Saved data entries:
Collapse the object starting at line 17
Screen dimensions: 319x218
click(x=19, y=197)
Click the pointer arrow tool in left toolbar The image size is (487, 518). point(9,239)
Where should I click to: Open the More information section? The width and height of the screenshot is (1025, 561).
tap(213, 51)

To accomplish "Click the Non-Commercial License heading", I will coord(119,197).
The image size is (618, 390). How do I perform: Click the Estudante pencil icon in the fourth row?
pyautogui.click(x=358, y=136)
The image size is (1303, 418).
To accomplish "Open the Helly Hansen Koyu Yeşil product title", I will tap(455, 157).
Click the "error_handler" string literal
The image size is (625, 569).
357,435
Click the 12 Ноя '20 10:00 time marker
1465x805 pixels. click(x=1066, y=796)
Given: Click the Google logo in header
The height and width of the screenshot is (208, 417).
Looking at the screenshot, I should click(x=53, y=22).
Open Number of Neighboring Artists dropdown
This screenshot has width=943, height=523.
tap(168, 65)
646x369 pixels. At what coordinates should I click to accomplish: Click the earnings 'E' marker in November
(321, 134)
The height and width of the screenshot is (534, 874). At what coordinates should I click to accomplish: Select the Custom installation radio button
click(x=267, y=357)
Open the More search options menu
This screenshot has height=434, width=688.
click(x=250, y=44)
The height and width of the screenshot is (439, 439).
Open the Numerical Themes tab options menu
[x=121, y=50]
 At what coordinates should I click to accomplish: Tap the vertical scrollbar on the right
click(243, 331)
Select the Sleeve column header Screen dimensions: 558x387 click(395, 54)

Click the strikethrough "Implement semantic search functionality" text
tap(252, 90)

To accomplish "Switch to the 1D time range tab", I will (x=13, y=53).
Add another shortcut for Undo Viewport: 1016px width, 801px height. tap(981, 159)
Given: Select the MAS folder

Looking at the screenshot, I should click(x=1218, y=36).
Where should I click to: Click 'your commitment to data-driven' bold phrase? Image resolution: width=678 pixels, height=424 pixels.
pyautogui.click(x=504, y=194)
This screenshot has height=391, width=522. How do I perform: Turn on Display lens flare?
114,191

REQUIREMENT:
Quote only the lines from the one containing "Given: Click the Google logo in header" through the final line of the records, with both ends included.

TASK RESPONSE:
Given: Click the Google logo in header
The height and width of the screenshot is (208, 417).
Looking at the screenshot, I should click(x=53, y=22).
Open Number of Neighboring Artists dropdown
This screenshot has width=943, height=523.
tap(168, 65)
646x369 pixels. At what coordinates should I click to accomplish: Click the earnings 'E' marker in November
(321, 134)
The height and width of the screenshot is (534, 874). At what coordinates should I click to accomplish: Select the Custom installation radio button
click(x=267, y=357)
Open the More search options menu
This screenshot has height=434, width=688.
click(x=250, y=44)
The height and width of the screenshot is (439, 439).
Open the Numerical Themes tab options menu
[x=121, y=50]
 At what coordinates should I click to accomplish: Tap the vertical scrollbar on the right
click(243, 331)
Select the Sleeve column header Screen dimensions: 558x387 click(395, 54)

Click the strikethrough "Implement semantic search functionality" text
tap(252, 90)

To accomplish "Switch to the 1D time range tab", I will (x=13, y=53).
Add another shortcut for Undo Viewport: 1016px width, 801px height. tap(981, 159)
Given: Select the MAS folder

Looking at the screenshot, I should click(x=1218, y=36).
Where should I click to: Click 'your commitment to data-driven' bold phrase? Image resolution: width=678 pixels, height=424 pixels.
pyautogui.click(x=504, y=194)
This screenshot has height=391, width=522. How do I perform: Turn on Display lens flare?
114,191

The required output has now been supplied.